İstenen Görevler >>
#1 Aşağıdaki üç ifadenin, Bediüzzaman'ın eğitim arayışını anlatan metinle uyuşup uyuşmadığını belirtin. Her ifade için evet ya da hayır deyin ve metindeki belirleyici sözleri aynen alıntılayın.
(a) Bediüzzaman, Horhor Medresesi'ni 1899 yılında açtı.
(b) Bediüzzaman, medresede din ilimlerini öğretmeye başlayınca fen ilimleriyle uğraşmayı bıraktı.
(c) Süllemü'l-Münevrak üzerine yaptığı değerlendirmeleri kitap şeklinde düzenleyip ona Kızıl İcaz adını verdi.
#2 Bediüzzaman'ın eğitim arayışını anlatan metni kaldığı yerden devam ettirin.

Metin >>
----------

Bu gerçeği yıllarca yaşayarak müşahede eden ve tek başına tekkelerin, medreselerin, mekteplerin çare olmadığını gören Bediüzzaman, beden ve ruh eğitiminin temeli olan bu unsurları birleştirerek yeni bir eğitim tarzı teşekkül ettirmenin çarelerini aradı.

Maksadı, elli-yüz kadar kabiliyetli talebe seçip, onları Akdamar Adası gibi sakin, güzel ve tenha bir yerde açacağı medresede on senede itina ile yetiştirerek değişik yerlere gönderip İslâm’ı dünyaya hâkim kılmaktı.

Lâkin bunun şartları henüz hazır olmadığından zihnen devletin, milletin, cemiyetin ihtiyaçlarına cevap verecek yeni bir eğitim sistemi geliştirmekle meşgul olurken, 1899 yılında, kuracağı medresenin mukaddimesi mahiyetindeki Horhor Medresesi’ni açtı.

Medresede talebelerine din ilimlerini öğretirken, fen ilimleri ile meşgul olmaya ve o hususlarda yazılan kitapları okumaya devam etti. Abdurrahman Abdarî’nin Süllemü’l-Münevrak isimli eserini okuyunca ona haşiye yazmaya başladı.

‘Mantık semâsının merdiveni’ mânâsına eser üzerine yaptığı Arapça değerlendirmeler, haşiyenin hudutlarını aşıp mantık ilminin inceliklerini anlatan bir kitap hüviyeti kazanınca, onu kitap şeklinde tanzim etti ve Kızıl İcaz adını verdi.

----------

Toplanan Veriler >>
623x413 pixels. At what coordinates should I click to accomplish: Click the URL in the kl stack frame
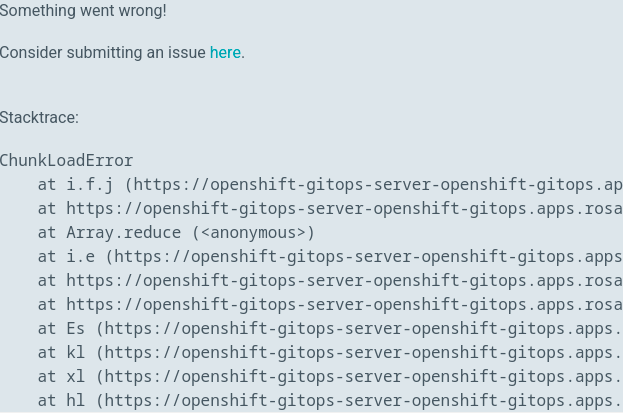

----------

Cevap Olarak >>
#1
(a) Evet: "1899 yılında, kuracağı medresenin mukaddimesi mahiyetindeki Horhor Medresesi’ni açtı."
(b) Hayır: "Medresede talebelerine din ilimlerini öğretirken, fen ilimleri ile meşgul olmaya ve o hususlarda yazılan kitapları okumaya devam etti."
(c) Evet: "onu kitap şeklinde tanzim etti ve Kızıl İcaz adını verdi."

#2
Bediüzzaman bir yandan Horhor’da dersler anlatırken diğer yandan Tahir Paşaya gelen gazeteleri, dergileri okuyarak Osmanlının ictimâî hayatını ve dünya siyasetinin gidişatını takip etti.

Bir gün gazetelerden birinde İngiliz Sömürgeler Bakanı’nın, Avam Kamarası’nda yaptığı konuşmada “Bu Kur’ân Müslümanların elinde bulunduğu müddetçe biz onlara hâkim olamayız. Ya Kur’ân’ı sukut ettirip ortadan kaldırmalıyız, yahut da Müslümanları ondan soğutmalıyız” şeklindeki açıklamalarını okuyunca hiddetlendi.

“Ben de Kur’ân’ın sönmez ve söndürülmez mânevî bir güneş hükmünde olduğunu bütün dünyaya ilân edeceğim ve göstereceğim” diye haykırarak harekete geçti.

İnsanın, hislerinin galeyana geldiği zamanlarda makul hareket edemeyeceğini bildiği için biraz sakinleşmek maksadıyla Van Kalesi’ndeki inziva menziline giderken iki ayağı birden kaydı ve ‘iki minare yüksekliğindeki’ uçuruma yuvarlandı.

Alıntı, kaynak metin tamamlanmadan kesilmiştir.